● Exercise instructions
Rewrite each of the items below, swapping "Screen dimensions" for "Display size" and leaving everything else unchanged.

----

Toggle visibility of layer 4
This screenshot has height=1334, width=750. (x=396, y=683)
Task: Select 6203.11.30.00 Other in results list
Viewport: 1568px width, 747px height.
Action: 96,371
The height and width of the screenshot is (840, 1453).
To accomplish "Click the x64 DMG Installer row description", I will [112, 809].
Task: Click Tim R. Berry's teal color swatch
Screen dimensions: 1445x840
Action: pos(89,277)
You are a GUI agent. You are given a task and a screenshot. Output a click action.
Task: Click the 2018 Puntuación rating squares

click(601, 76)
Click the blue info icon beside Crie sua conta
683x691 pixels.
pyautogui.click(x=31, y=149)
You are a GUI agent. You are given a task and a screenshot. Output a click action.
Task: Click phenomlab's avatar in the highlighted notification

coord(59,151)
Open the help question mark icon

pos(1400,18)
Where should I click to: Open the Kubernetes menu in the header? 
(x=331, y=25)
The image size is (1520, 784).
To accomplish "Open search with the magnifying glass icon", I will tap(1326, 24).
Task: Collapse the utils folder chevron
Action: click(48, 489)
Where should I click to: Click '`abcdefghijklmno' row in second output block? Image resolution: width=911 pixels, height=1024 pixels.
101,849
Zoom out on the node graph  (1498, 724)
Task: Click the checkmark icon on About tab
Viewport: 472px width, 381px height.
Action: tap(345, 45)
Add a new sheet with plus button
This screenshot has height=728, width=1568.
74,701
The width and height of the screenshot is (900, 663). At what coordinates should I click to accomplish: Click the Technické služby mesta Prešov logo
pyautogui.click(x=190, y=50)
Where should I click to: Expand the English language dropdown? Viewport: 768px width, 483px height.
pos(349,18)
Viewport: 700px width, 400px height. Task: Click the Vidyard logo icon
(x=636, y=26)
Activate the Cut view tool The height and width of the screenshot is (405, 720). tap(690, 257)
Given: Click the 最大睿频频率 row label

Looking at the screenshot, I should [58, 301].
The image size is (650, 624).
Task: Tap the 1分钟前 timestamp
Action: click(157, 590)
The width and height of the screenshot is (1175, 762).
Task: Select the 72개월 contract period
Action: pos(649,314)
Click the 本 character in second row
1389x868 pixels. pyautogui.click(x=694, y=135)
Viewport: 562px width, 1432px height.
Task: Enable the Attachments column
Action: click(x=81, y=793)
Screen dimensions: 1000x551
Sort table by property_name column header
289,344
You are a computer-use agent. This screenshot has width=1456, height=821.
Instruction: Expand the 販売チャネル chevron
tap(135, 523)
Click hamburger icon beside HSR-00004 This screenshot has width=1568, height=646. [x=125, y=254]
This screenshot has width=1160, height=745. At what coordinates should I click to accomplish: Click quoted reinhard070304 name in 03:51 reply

----

● Reply to the task
Toggle visibility of layer 4
This screenshot has height=1334, width=750. (x=396, y=683)
Task: Select 6203.11.30.00 Other in results list
Viewport: 1568px width, 747px height.
Action: 96,371
The height and width of the screenshot is (840, 1453).
To accomplish "Click the x64 DMG Installer row description", I will [112, 809].
Task: Click Tim R. Berry's teal color swatch
Display size: 1445x840
Action: pos(89,277)
You are a GUI agent. You are given a task and a screenshot. Output a click action.
Task: Click the 2018 Puntuación rating squares

click(601, 76)
Click the blue info icon beside Crie sua conta
683x691 pixels.
pyautogui.click(x=31, y=149)
You are a GUI agent. You are given a task and a screenshot. Output a click action.
Task: Click phenomlab's avatar in the highlighted notification

coord(59,151)
Open the help question mark icon

pos(1400,18)
Where should I click to: Open the Kubernetes menu in the header? 
(x=331, y=25)
The image size is (1520, 784).
To accomplish "Open search with the magnifying glass icon", I will tap(1326, 24).
Task: Collapse the utils folder chevron
Action: click(48, 489)
Where should I click to: Click '`abcdefghijklmno' row in second output block? Image resolution: width=911 pixels, height=1024 pixels.
101,849
Zoom out on the node graph  (1498, 724)
Task: Click the checkmark icon on About tab
Viewport: 472px width, 381px height.
Action: tap(345, 45)
Add a new sheet with plus button
This screenshot has height=728, width=1568.
74,701
The width and height of the screenshot is (900, 663). At what coordinates should I click to accomplish: Click the Technické služby mesta Prešov logo
pyautogui.click(x=190, y=50)
Where should I click to: Expand the English language dropdown? Viewport: 768px width, 483px height.
pos(349,18)
Viewport: 700px width, 400px height. Task: Click the Vidyard logo icon
(x=636, y=26)
Activate the Cut view tool The height and width of the screenshot is (405, 720). tap(690, 257)
Given: Click the 最大睿频频率 row label

Looking at the screenshot, I should [58, 301].
The image size is (650, 624).
Task: Tap the 1分钟前 timestamp
Action: click(157, 590)
The width and height of the screenshot is (1175, 762).
Task: Select the 72개월 contract period
Action: pos(649,314)
Click the 本 character in second row
1389x868 pixels. pyautogui.click(x=694, y=135)
Viewport: 562px width, 1432px height.
Task: Enable the Attachments column
Action: click(x=81, y=793)
Display size: 1000x551
Sort table by property_name column header
289,344
You are a computer-use agent. This screenshot has width=1456, height=821.
Instruction: Expand the 販売チャネル chevron
tap(135, 523)
Click hamburger icon beside HSR-00004 This screenshot has width=1568, height=646. [x=125, y=254]
This screenshot has width=1160, height=745. At what coordinates should I click to accomplish: Click quoted reinhard070304 name in 03:51 reply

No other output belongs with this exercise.